Edited October 2019 to add: In July of this year, I wrote a more comprehensive article on Bill Tindall that includes several of his memos. You can find it here: https://finleyquality.net/the-thousand-ring-circus/
An introduction to Tindallgrams from one of the documents linked below:
The enclosed collection of memoranda were written by Howard W. “Bill” Tindall, Jr., the former Director of Flight Operations at NASA’s Manned Spacecraft Center in Houston. They document key technical decisions made between 1966 and early 1970 for all unmanned and manned flights through Apollo 13, and became widely know as “Tindallgrams.” Astronauts, flight controllers, and engineers took part in this planning, and many have lamented that they had lost track of their copies, so we have bound this set together for them. As Buzz Aldrin remembered, “Bill had a brilliant way of analyzing things and the leadership that gathered diverse points of view with the utmost fairness.”
In 1966, Apollo Spacecraft Program Manager George Low made Tindall responsible for all guidance and navigation computer software development by the Massachusetts Institute of Technology. Bill quickly grasped the key issues and clearly characterized the associated pros and cons, sometimes painfully for us, but his humor, friendliness, and ever-constructive manner endeared him to all of us.

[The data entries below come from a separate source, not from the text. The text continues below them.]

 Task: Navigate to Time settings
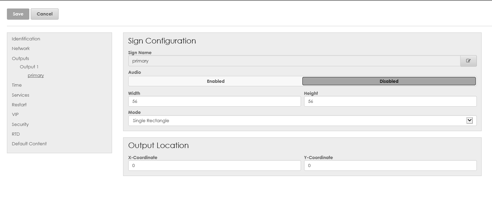(17, 85)
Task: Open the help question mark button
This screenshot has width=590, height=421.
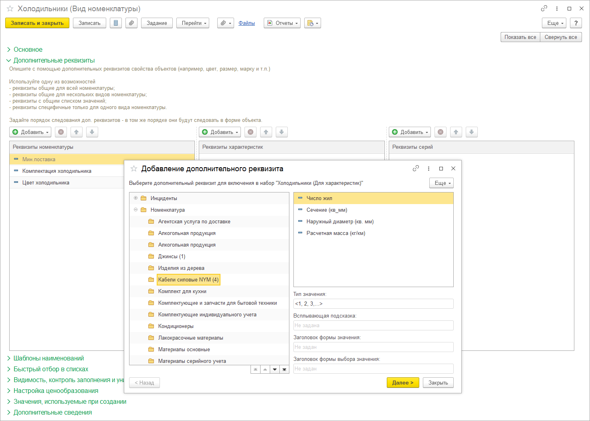Action: [x=576, y=23]
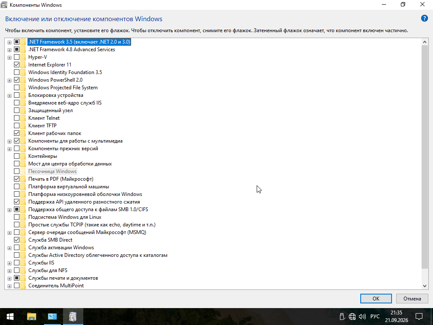Open the blue help question mark icon

424,19
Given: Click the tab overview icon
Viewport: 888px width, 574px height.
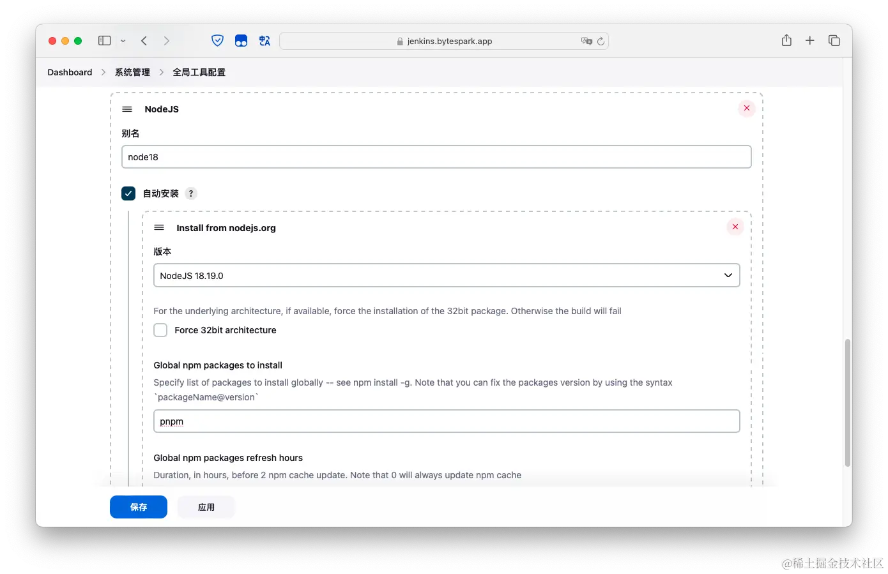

In 1967, Low put Tindall in charge of a group called Mission Techniques, which was designed to bring together hardware development, flight crew procedures, mission roles, and spacecraft and control center computer programming. According to former MSC Director Christopher Kraft, “Those meetings were the hardened core of Apollo as far as operations planning was concerned. That’s where the famous Tindallgrams came from.” He continued, “It would be difficult for me to find anyone who contributed more individually to the success of Apollo than Bill Tindall.”
Those of us who took part in those meetings and other interactions with Bill will always appreciate another aspect of his contribution…he made it a lot of fun!
I’ve read hundreds of Tindallgrams. The one below is my all-time favorite, so I’ve cleaned it up considerably from the microfiche photocopy I got from the Kennedy Space Center years ago. These days, you don’t have to write to NASA and then wait eight or ten weeks before being pleasantly surprised by a ten-pound box in the mail. You can find PDFs with scans of many Tindallgrams here on collectSPACE, all completely weightless through the marvel of modern technology – much of which is the indirect result of Apollo, come to think of it.
In this photo of the LM-2 cockpit at the National Air & Space Museum, I’ve placed an arrow pointing to the panel and highlighted in the inset the DES QTY light being discussed:
By the way, they made the fix as Tindall had hoped – the DES QTY light did come on during landings, but did not trigger the master alarm.